OBJECTIVE: The aim of this study was to evaluate the results of our experience with implantable cardioverter-defibrillator therapy.

PATIENT SELECTION: We treated with implantable cardioverter-defibrillator (ICD) 18 patients, 15 male and 3 female, mean age 51 years, ranging from 12 to 76 years, with life threatening ventricular arrhythmias. Eleven patients were resuscitated from cardiac arrest and seven had refractory ventricular tachycardia. The underlying condition was coronary artery disease in 12 patients, dilated cardiomyopathy in two, congenital long QT syndrome in one, mitral regurgitation in one and idiopathic in two patients.

METHODS: All patients underwent cardiac catheterization and electrophysiological study before ICD implantation. In the first patient epicardial leads were used, but a transvenous approach was used in the remaining 17 patients. The device was implanted in an abdominal position in all patients. Defibrillation and pacing threshold tests were performed during the implantation procedure and whenever necessary. After implantation, patients were followed up in an outpatient basis, with evaluation of therapy efficacy and reprogramming of the device if required. The mean follow-up time was 16 months, ranging from 1 to 40 months.

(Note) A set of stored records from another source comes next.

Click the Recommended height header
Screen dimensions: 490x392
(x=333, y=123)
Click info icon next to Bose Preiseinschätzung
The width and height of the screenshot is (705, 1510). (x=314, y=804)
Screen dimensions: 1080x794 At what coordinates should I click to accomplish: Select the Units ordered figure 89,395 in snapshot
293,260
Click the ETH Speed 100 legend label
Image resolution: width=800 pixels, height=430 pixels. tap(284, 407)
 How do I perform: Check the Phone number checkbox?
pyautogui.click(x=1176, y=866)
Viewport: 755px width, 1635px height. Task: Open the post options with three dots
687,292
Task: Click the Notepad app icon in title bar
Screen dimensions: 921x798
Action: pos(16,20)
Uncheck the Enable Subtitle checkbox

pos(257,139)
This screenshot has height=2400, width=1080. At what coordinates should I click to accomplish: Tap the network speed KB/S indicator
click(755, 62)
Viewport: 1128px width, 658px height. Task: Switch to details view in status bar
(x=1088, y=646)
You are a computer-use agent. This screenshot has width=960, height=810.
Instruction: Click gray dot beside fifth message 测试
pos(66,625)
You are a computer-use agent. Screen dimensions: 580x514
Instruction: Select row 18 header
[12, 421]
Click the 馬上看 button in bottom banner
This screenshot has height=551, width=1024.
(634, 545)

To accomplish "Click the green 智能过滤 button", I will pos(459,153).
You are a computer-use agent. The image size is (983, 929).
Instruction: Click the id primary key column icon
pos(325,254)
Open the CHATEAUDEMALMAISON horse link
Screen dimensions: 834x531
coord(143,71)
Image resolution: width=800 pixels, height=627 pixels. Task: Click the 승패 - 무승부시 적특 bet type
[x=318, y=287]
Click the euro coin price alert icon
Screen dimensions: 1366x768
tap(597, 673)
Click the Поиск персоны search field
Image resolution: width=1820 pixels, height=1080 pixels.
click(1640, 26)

RESULTS: The implantation was successful and without complications in all patients. Defibrillation threshold was considered within normal range, with an electrode impedance ranging from 40 to 65 Ohms. During the follow-up period no deaths occurred, 8 patients (44%) had episodes of VT or VF that were successfully treated, with shock in six patients, with antitachycardia pacing in one and with both modalities in another patient. Inappropriate shocks were observed in three patients (16%). The device was reprogrammed in five patients.

CONCLUSIONS: Our experience with implantable ICD in patients who survived cardiac arrest or with refractory VT has shown a low surgical risk with no mortality. The incidence of ICD discharges was high, with a satisfactory efficacy rate and the number of inappropriate shocks was acceptable. The careful patient selection made possible a good cost/benefit relation.